DIRECTIONS
Only a slice of the listing below is wanted. Retype the lines from the one containing "The height and width of the screenshot is (1064, 1024)." through the one containing "Create a new folder in file browser", exactly, both ends included.

RECORDS SUPPLIED
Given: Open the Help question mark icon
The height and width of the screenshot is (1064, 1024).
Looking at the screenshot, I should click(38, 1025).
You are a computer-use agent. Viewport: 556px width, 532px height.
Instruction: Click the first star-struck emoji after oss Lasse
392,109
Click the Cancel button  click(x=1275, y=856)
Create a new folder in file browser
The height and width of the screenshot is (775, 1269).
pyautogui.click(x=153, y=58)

...

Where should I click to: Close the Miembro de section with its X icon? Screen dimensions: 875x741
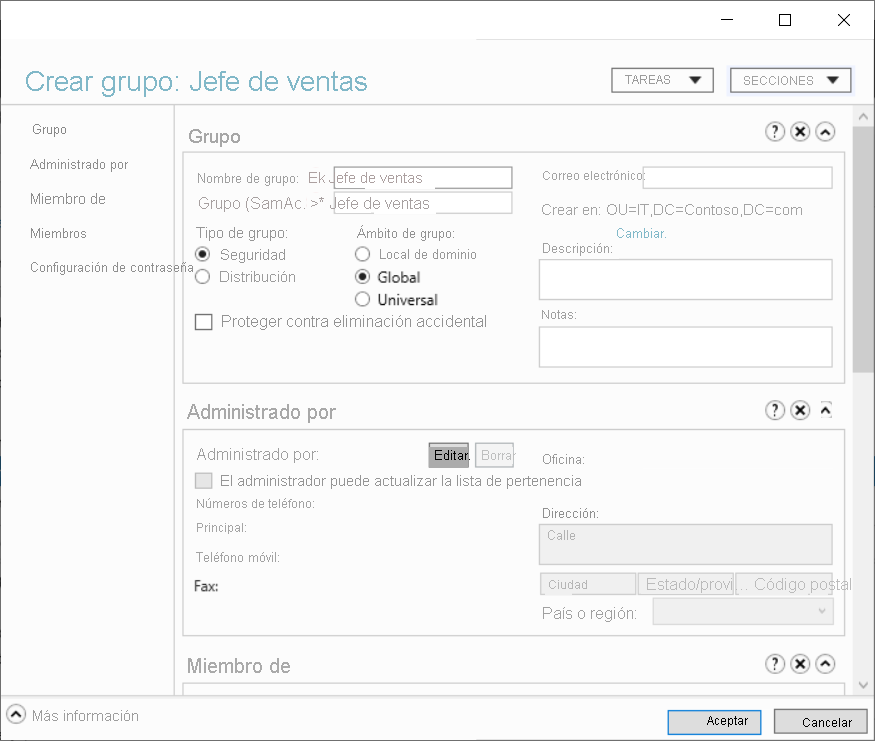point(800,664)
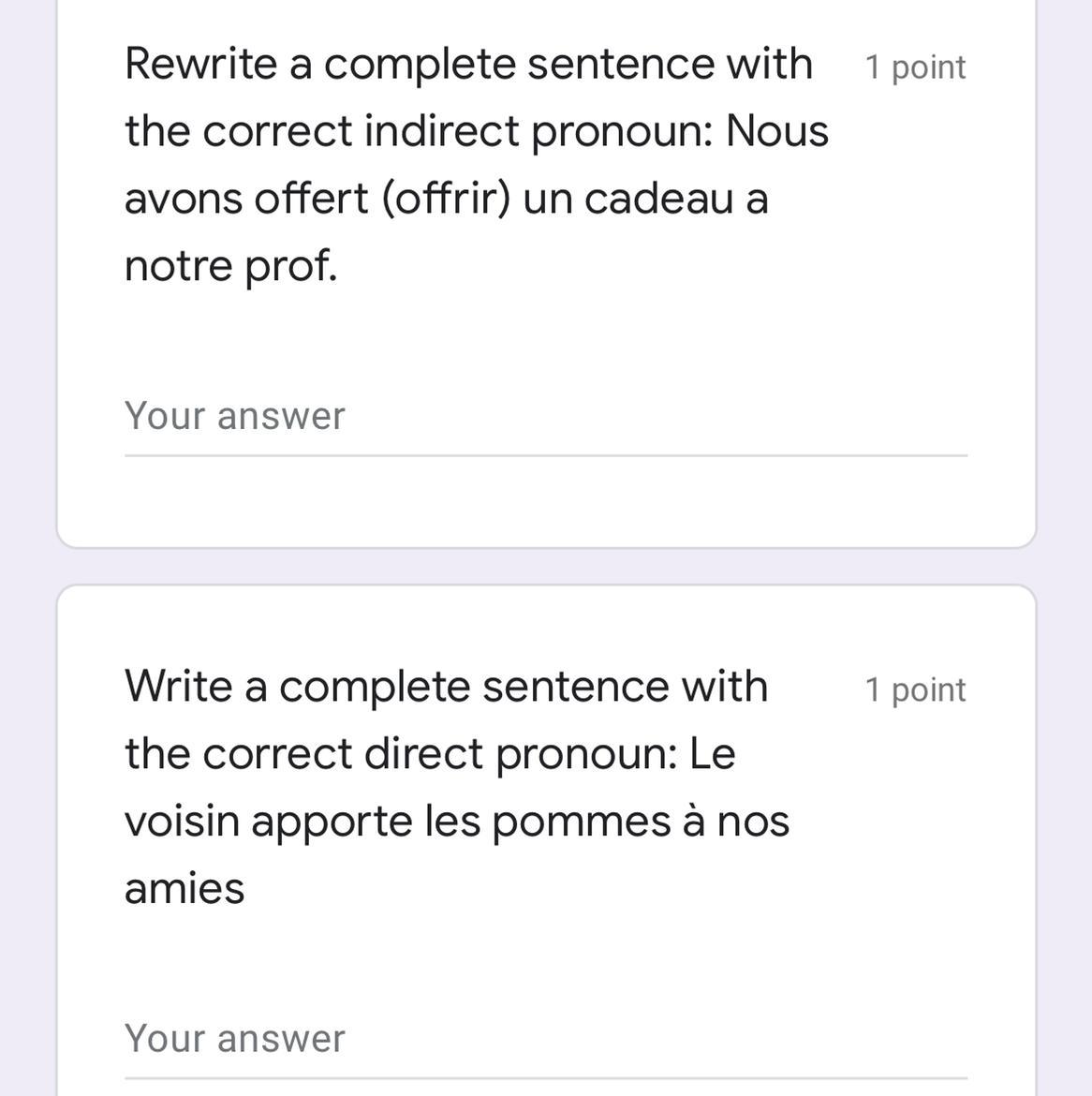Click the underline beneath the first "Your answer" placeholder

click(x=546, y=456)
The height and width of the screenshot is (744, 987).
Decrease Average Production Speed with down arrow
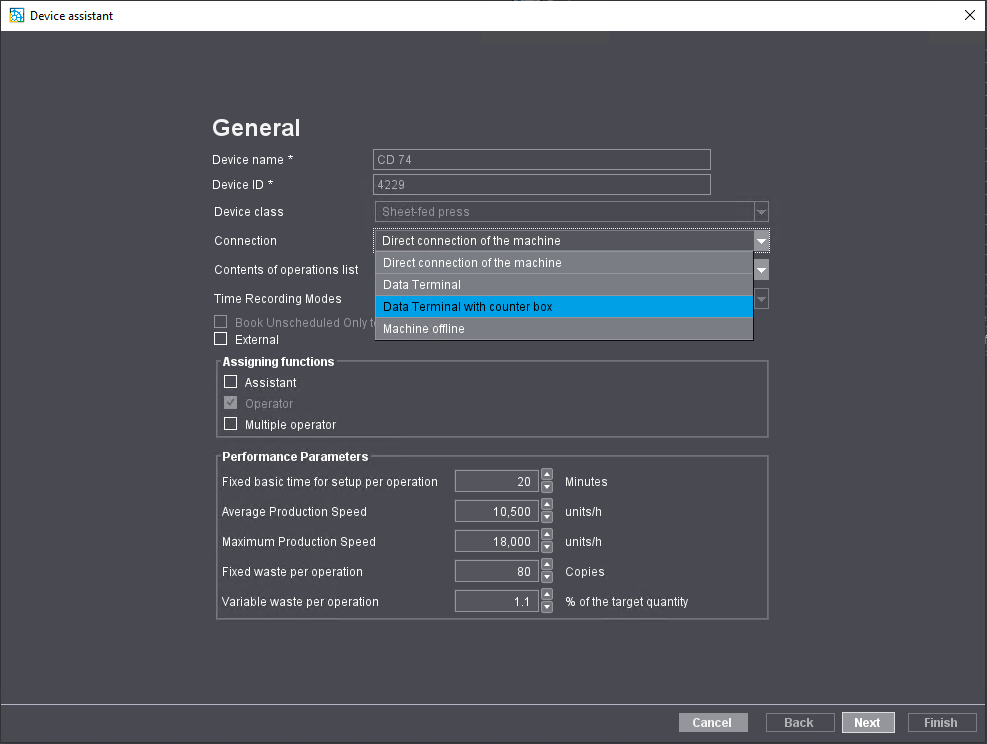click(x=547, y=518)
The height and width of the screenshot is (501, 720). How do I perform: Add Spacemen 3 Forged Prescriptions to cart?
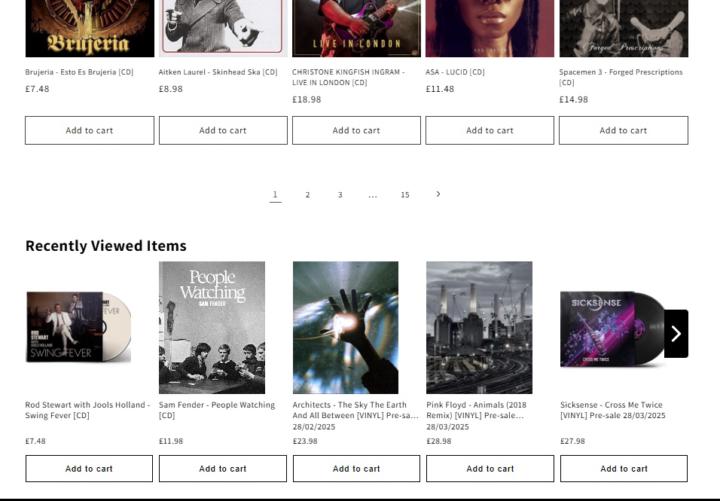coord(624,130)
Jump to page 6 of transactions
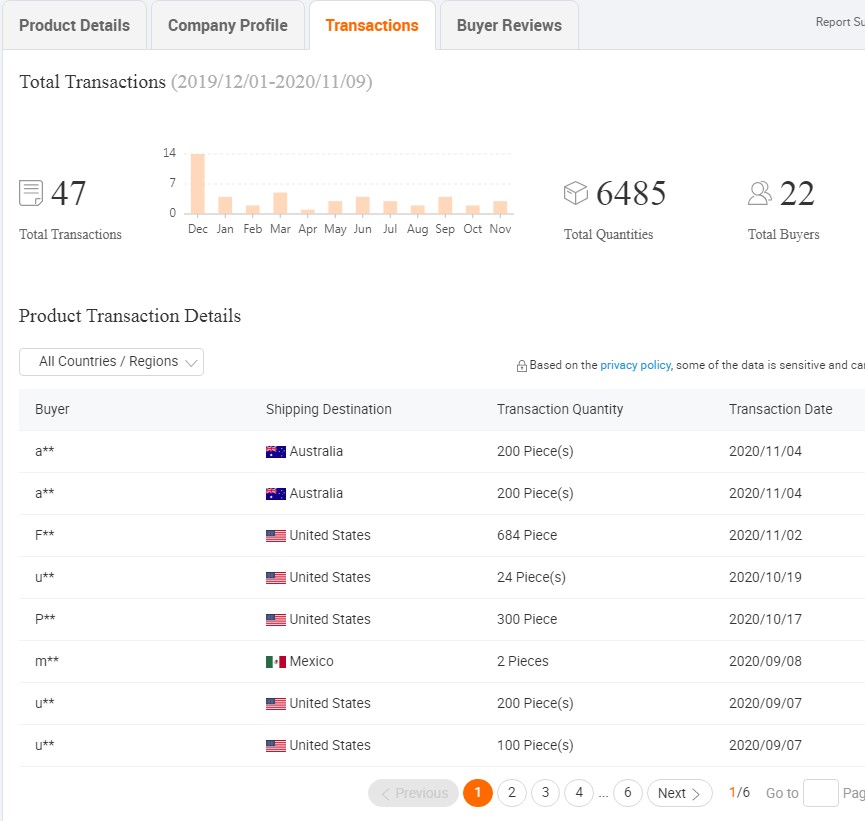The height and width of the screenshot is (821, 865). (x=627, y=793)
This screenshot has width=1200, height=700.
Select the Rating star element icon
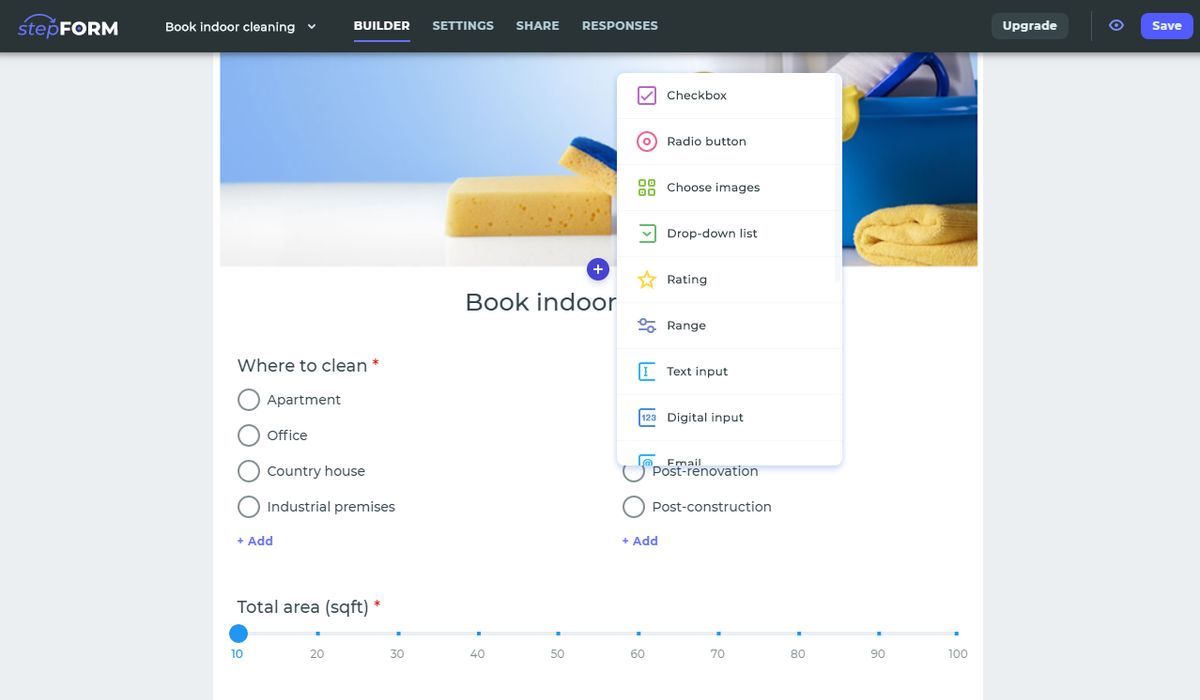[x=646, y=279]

COMPLETED EXERCISE
The height and width of the screenshot is (1064, 1024).
Looking at the screenshot, I should click(38, 1025).
You are a computer-use agent. Viewport: 556px width, 532px height.
Instruction: Click the first star-struck emoji after oss Lasse
392,109
Click the Cancel button  click(x=1275, y=856)
Create a new folder in file browser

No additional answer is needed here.